5. Check for Breaches
After creating a new password, check whether your email address appears in known breaches using a service like Have I Been Pwned. If it has, prioritize rotating passwords on the affected and related services.
How This Compares to Other Tools
Browser-based password generators using crypto.getRandomValues() are considered as secure as desktop applications for everyday password generation. The critical difference from older generators is the entropy source: Math.random() (used by many basic generators) is a predictable PRNG that is not suitable for security purposes. crypto.getRandomValues() is the recommended standard.
If you need passwords for extremely high-security environments — cryptographic keys, hardware security modules, or government systems — use a dedicated offline tool running on an air-gapped machine.
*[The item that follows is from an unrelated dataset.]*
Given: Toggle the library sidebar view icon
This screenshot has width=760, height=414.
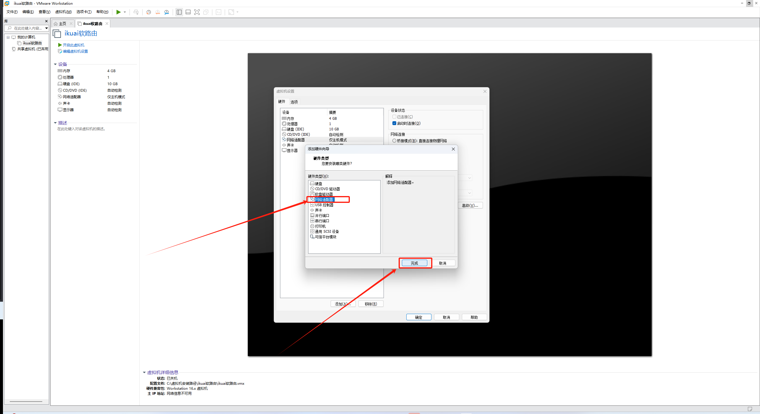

For everything else, this tool is appropriate.
Related Calculators
While generating passwords, you might also find these tools useful. Our percentage calculator helps with quick math across many everyday tasks. The unit converter handles conversions between hundreds of units instantly. And our days between dates calculator tells you exactly how many days separate any two dates — useful for planning password rotation schedules or subscription renewals.
Frequently Asked Questions
What makes a password strong?
A strong password is long (at least 12 characters), uses a mix of uppercase, lowercase, numbers, and symbols, and has no recognizable patterns or dictionary words. Length matters most — each extra character multiplies the difficulty exponentially.
How long should my password be?
At least 16 characters for standard accounts and 20+ for high-value accounts like email or banking. The default on this tool is 16, which gives over 10²⁸ possible combinations when using all character sets.
Is the generated password stored anywhere?
No. All generation happens in your browser using JavaScript. Generated passwords are not sent to our servers. Closing the tab permanently discards the password — copy it before leaving the page.
What is crypto.getRandomValues()?
It is a cryptographically secure random number generator built into all modern browsers. Unlike Math.random(), it uses your operating system's entropy source, making it suitable for security-critical uses like password generation.
Should I exclude ambiguous characters?
Only if you need to type the password manually. Characters like 0/O and l/1/I are hard to distinguish in many fonts. If you always copy-paste, keep them enabled for maximum entropy.
What symbols are included?
The full set of 32 printable ASCII symbols: ! " # $ % & ' ( ) * + , - . / : ; < = > ? @ [ \ ] ^ _ ` { | } ~. You can optionally exclude the visually ambiguous subset.
What is password entropy?
Entropy (in bits) measures how unpredictable a password is. It equals length × log₂(pool size). A 16-character password from 94 characters has ~105 bits of entropy — extremely strong by any current standard.
Can I generate multiple passwords at once?
Yes. Set "Number of Passwords" to up to 20 and click Generate. Each password is generated independently.
Why does every account need a unique password?
If one site is breached, attackers test the stolen credentials everywhere else. Unique passwords guarantee that a breach on one site cannot compromise any other account you own.
Should I use a password manager?
Absolutely. Generate a strong, unique password for every account and store them in a manager like Bitwarden or 1Password. You only need to remember one strong master password.
How often should I change my passwords?
NIST guidelines say to change only when there is evidence of compromise, not on a fixed schedule. Forced rotation leads to weaker passwords. Use a long unique random password and rotate it only if a breach is suspected.
What is a passphrase vs. a password?
A passphrase is several random words joined together (e.g., "correct horse battery staple"). It is easier to memorize and can be very strong. A character-based password from this generator is typically stronger per character and better for sites with short length limits.